Will "unlimited internet" ever truly exist on a mobile network ...?
Europe should just invent some phone standards and come up with an awful acronym that stands for something in French and watch how no one uses it.
I was ready to ditch AT&T for Sprint when iPhone "5" comes out but now I'll have to think twice about it...
I was just going by the sorts of data usage of UK Video Apps.
According to a thread on these forums, Netflix uses only about 180MB for 30 minutes of video.
I note that Sprint has its own TV Service which it says is free with your data plan - they don't seem to be discouraging video streaming.
I can't believe how expensive American contract prices are - in the UK I get unlimited texts, 600 minutes and 2Gb of data for £19 ($30) per month, which included the phone for free!

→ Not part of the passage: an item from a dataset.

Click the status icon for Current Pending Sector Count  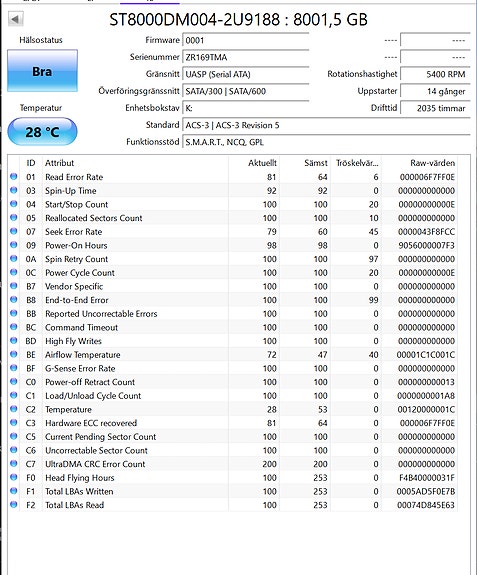[x=14, y=436]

Here is another thing to think about. Right now these caps and throttling thresholds may only effect a few, but what about in the future? For example, 720P youtube videos are currently encoded at about 2mbps. For a 10 minute video, that would equal about 154MB. HD videos are shot at far higher bit rates though, good cameras can have a bit rate of at least 40mbps. What is going to happen when youtube eventually raises the bit rate of all videos uploaded? That same 10 minute movie would now be about 3 GB. That alone would be over several carriers caps. Some video sites are already starting to do this so don't say it wont happen. I have seen some high quality videos on vimeo.com that have a bit rate of about 75mbps. That is 576 MB every single minute! Do you really think carriers will start increasing the caps and making the throttling thresholds higher when things like high quality videos start become more mainstream?

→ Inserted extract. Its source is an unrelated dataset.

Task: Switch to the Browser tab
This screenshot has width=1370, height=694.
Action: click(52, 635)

I use my iPhone quite a lot and I reset it over a month ago. Since then it's reporting it has downloaded 154MB of data.
Can someone explain what these excessive users actually find to download on their phones that puts them in the top 1%?
I believe about 10 years ago $40 a month used to buy 400 minutes at AT&T, it now buys 450 minutes with rollover. I suspect data caps will move up as slowly.
Vodafone and the other big players in the UK are just as expensive as Sprint and AT&T, in my experience.
We have MetroPCS here in the US, which offers unlimited talk, text, and web plans for about $40/month, though the phones are unsubsidized.
Yup, I still have it from the iPhone 3GS days by way of the grandfather law. My plan never changed and no throttling as occured.
The iPhone contracts in the UK are about the same as the US, but if you have an unlocked smartphone (which unlike the US, you can get at the end of your contract) you can get a sim-only deal for all the voice, texts and data you need for about £10-15 ($15-$22) a month. Such deals are unheard of in the US.
I don't see how you could watch 30 minutes of video and not exceed 500MB, let alone several hours of video plus everything else.
I can't believe how expensive American contract prices are - in the UK I get unlimited texts, 600 minutes and 2Gb of data for £19 ($30) per month, which included the phone for free!